(Page extract)
○ ○ ○ ○
Sir George Hamilton, Comte d'Hamilton (died 1676) was an Irish soldier in English and French service as well as a courtier at Charles II's Whitehall.

At Whitehall he was a favourite of the King. He courted La belle Stuart and married Frances Jennings, the future Lady Tyrconnell, who was then a maid of honour of the Duchess of York. He appears in the Mémoires du comte de Grammont, written by his brother Anthony.

He began his military career as an officer in the Life Guards but was dismissed in an anti-Catholic purge in 1667, upon which he took French service and commanded English gens d'armes and then an Irish regiment in the Franco-Dutch War (1672–1678). He served under Turenne at the battles of Sinsheim and Entzheim in 1674. He also fought at Sasbach (1675) where Turenne was killed. He then covered the retreat at Altenheim. He was killed in 1676 in a rearguard action at the Col de Saverne while serving under Marshal Luxembourg. His final rank was Maréchal de camp (major-general). He was known as "comte", but whether he was really ennobled by Louis XIV is not sure.
○ ○ ○ ○
(Information provided)
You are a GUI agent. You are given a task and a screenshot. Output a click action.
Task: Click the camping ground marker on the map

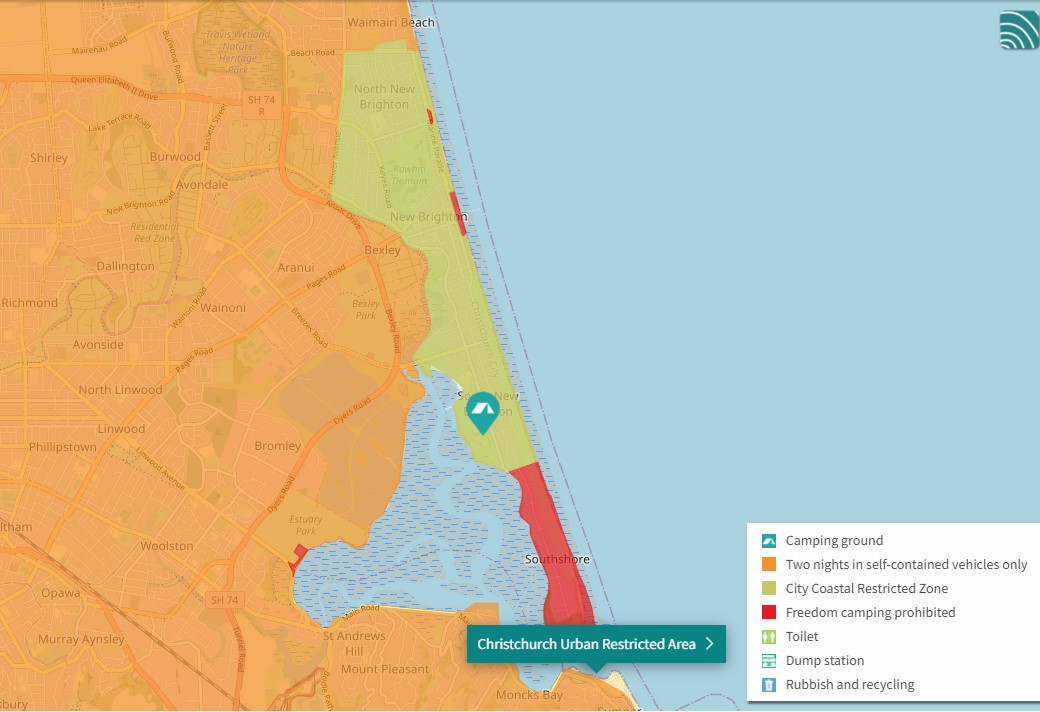coord(483,411)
○ ○ ○ ○
(Stated problem A) In the passage on Sir George Hamilton, copy the text word for word from "He began his" up to and including "is not sure.".
(Stated problem B) Name every place where the passage on Sir George Hamilton says he fought or saw action.

(Complete output A)
He began his military career as an officer in the Life Guards but was dismissed in an anti-Catholic purge in 1667, upon which he took French service and commanded English gens d'armes and then an Irish regiment in the Franco-Dutch War (1672–1678). He served under Turenne at the battles of Sinsheim and Entzheim in 1674. He also fought at Sasbach (1675) where Turenne was killed. He then covered the retreat at Altenheim. He was killed in 1676 in a rearguard action at the Col de Saverne while serving under Marshal Luxembourg. His final rank was Maréchal de camp (major-general). He was known as "comte", but whether he was really ennobled by Louis XIV is not sure.

(Complete output B) Sinsheim, Entzheim, Sasbach, Altenheim, Col de Saverne